Imagine we were trying to predict mpg of a car.  Lets create 2 random columns, *predicted mpg* and *predicted_mpg_2* , that we will assume were predicted with 2 different machine learning models.

In [None]:
mtcars.head()

#### Create synthetic values for each prediction (demo purpose)

In [None]:
np.random.seed(99)  # this ensures repeatability of results - our results should be the same.
mtcars['predicted_mpg'] = np.random.randint(15, 30, mtcars.shape[0])
mtcars['predicted_mpg_2'] = np.random.randint(18, 26, mtcars.shape[0])

In [None]:
mtcars.head(10)

#### Print out the dimensions of the DataFrame using the `.shape` attribute:

In [None]:
# Preview data dimensions.
mtcars.shape

#### Print out the data types of the columns using the `.dtypes` attribute:

In [None]:
# What are the column data types?
mtcars.dtypes

#### Pull up descriptive statistics for each variable using the built-in `.describe()` function:

In [None]:
# Pull up descriptive statistics for mpg, predicted_mpg and predicted_mpg_2
mtcars[['mpg','predicted_mpg','predicted_mpg_2']].describe()
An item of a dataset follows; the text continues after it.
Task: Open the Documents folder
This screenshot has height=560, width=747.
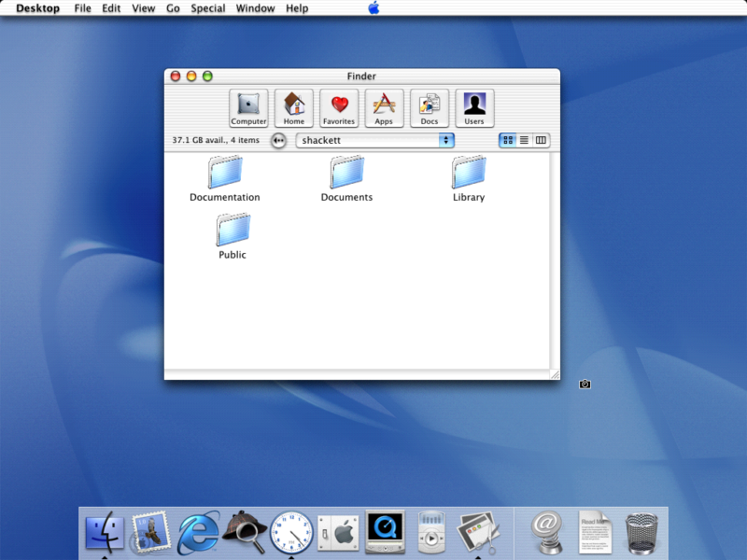Action: [346, 175]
#### Calculate Euclidean distance between the predicted columns and actual column

In [None]:
#L2 Norm aka Euclidean Distance aka Straight-Line Distance
print('Model 1 L2 Norm:', np.linalg.norm(mtcars['mpg']-mtcars['predicted_mpg']))

print('Model 2 L2 Norm:', np.linalg.norm(mtcars['mpg']-mtcars['predicted_mpg_2']))

### Exercises:

#### 1. Going the Distance

Calculate the L1 Norm for each prediction.  Look at the help for np.linalg.norm, and specifically the **ord** parameter. (hint:L**1**)


In [None]:
print('Model 1 L1 Norm:', np.linalg.norm(mtcars['mpg']-mtcars['predicted_mpg'], ord=1))

In [None]:
print('Model 2 L1 Norm:', np.linalg.norm(mtcars['mpg']-mtcars['predicted_mpg_2'], ord=1))
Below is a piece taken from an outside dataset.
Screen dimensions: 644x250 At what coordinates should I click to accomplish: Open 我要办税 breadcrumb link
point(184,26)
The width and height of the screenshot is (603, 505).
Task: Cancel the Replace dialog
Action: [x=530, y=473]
#### 2. Calculate the MAE using numpy.  (hint: nest np.abs into np.mean and np.abs)

In [None]:
print('Model 1 MAE:', np.mean(np.abs(mtcars['mpg']-mtcars['predicted_mpg'])))
print('Model 2 MAE:', np.mean(np.abs(mtcars['mpg']-mtcars['predicted_mpg_2'])))

#### 3. Calculate the MSE using numpy.  (hint: use np.mean and np.square)

In [None]:
print('Model 1 MSE:', np.mean(np.square(mtcars.mpg-mtcars.predicted_mpg)))
print('Model 2 MSE:', np.mean(np.square(mtcars.mpg-mtcars.predicted_mpg_2)))

**Question: What are the units of this error?**

#### 4. Calculate the RMSE using numpy.  (hint: use the MSE calculation and take the square root)

In [None]:
print('Model 1 RMSE:', np.sqrt(np.mean(np.square(mtcars.mpg-mtcars.predicted_mpg))))
print('Model 2 RMSE:', np.sqrt(np.mean(np.square(mtcars.mpg-mtcars.predicted_mpg_2))))

**Question: What are the units of this error?**

#### 5. Based on these metrics, which of these 2 simple models is better at explaining the behavior?